## Texto dado
*-*-*
BEDA / Scenarium / O Navio*

Foto por Miguel u00c1. Padriu00f1u00e1n em Pexels.com

Minha família viveu no Largo do Arouche, centro de São Paulo, até os meus cinco anos de idade. Do apartamento no Edifício Coliseu, apenas me lembro do corredor onde pedalava meu carrinho de metal com uma estrela no capô e da entrada do apartamento. Um amplo sofá boia solto na minha memória real, além dos fantasmas com os quais convivia em minhas aventuras soldado do Exército. Parece que desde então vivia a sonhar que voava, o que quase aconteceu por pouco quando ascendi ao parapeito da janela do décimo segundo andar. Fui impedido por meu avô, que me agarrou a tempo.

Minhas lembranças da infância mais presentes estão vinculadas ao qual chamávamos de porão, abaixo da imensa casa do meu Tio José, que empregou meus pais na fábrica de autopeças. Eu dormia junto à janela que dava para a garagem da casa e sua forma arredondada era parecida com as dos navios dos filmes que assistia. Logo, aquele canto se tornou ao mesmo tempo minha cabine e tombadilho de onde conduzia minha cama-barco-de-armar mar adentro, enfrentando tempestades, raios e trovões para levá-lo a salvo até a ilha-cozinha, onde me sentia confortável em ver minha mãe preparar a comida. Adorava vê-la encher a mamadeira de café com leite, a qual tomei até os seis anos, pelo menos, pela manhã.
*-*-*
## Tarefa proposta 1
Selecione todas as linhas da listagem que contêm a palavra "Task".
O texto e a listagem são materiais independentes entre si.

## Conjunto de registros
*-*-*
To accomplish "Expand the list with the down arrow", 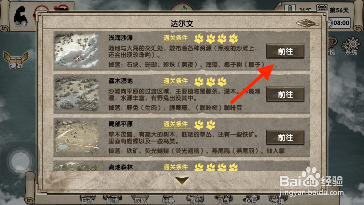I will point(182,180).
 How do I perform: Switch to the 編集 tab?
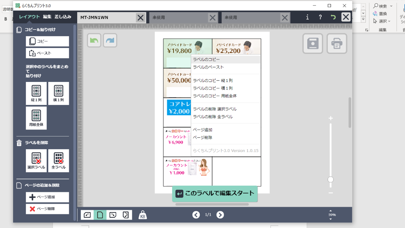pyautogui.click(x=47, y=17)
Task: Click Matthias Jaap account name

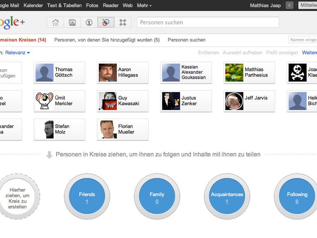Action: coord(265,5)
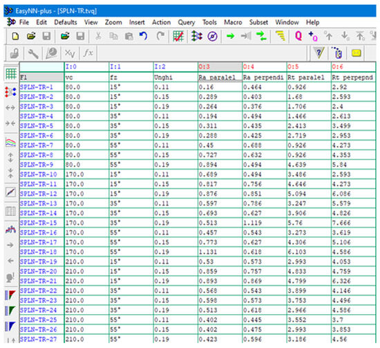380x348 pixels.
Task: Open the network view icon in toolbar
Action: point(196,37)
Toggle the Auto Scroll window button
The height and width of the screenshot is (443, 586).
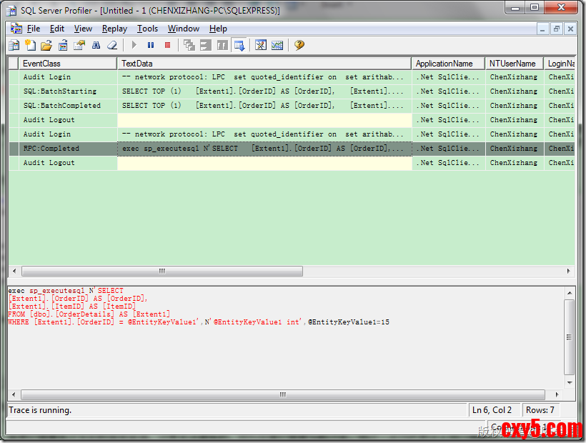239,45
*-*-*
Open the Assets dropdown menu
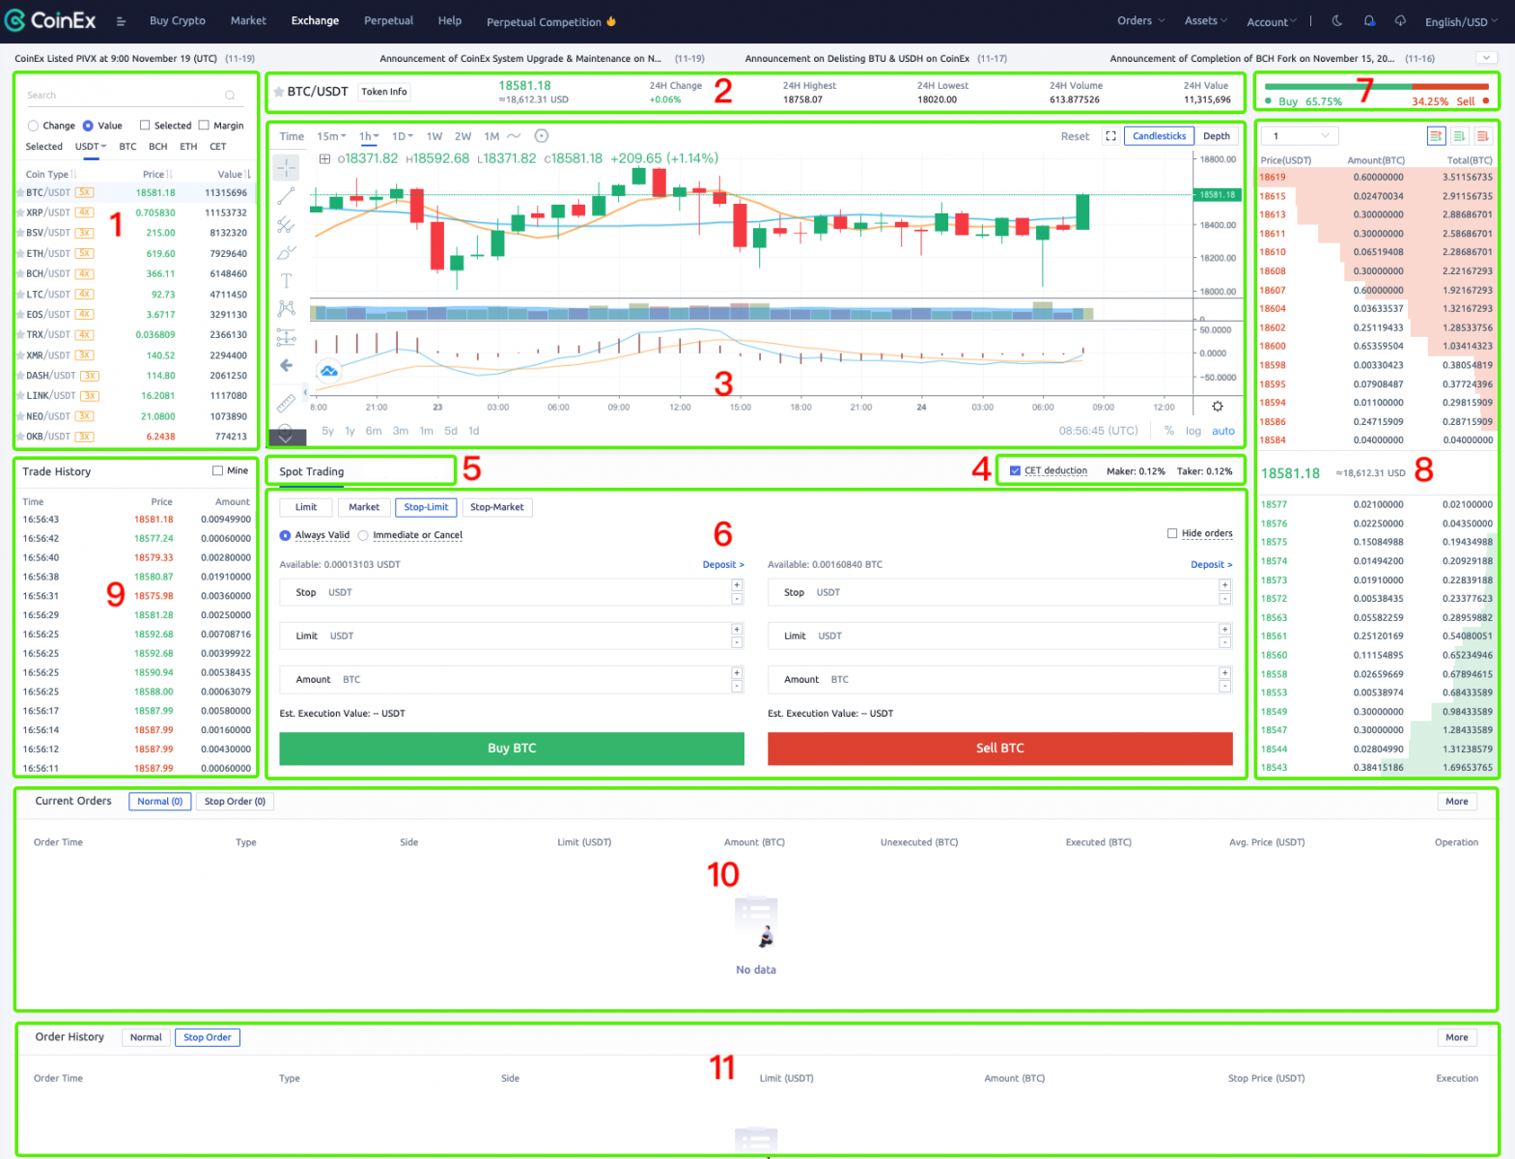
*-*-*
## Tarefa proposta 2
Responda às perguntas sobre o texto dado:
(a) Em que edifício ficava o apartamento da família no Largo do Arouche?
(b) Quem agarrou a tempo a criança que subiu ao parapeito da janela do décimo segundo andar?
(c) Até que idade, pelo menos, foi tomada a mamadeira de café com leite?

## Resolução da tarefa 1
Task: Click Matthias Jaap account name
Task: Open the network view icon in toolbar

## Resolução da tarefa 2
(a) No Edifício Coliseu.
(b) O avô.
(c) Até os seis anos.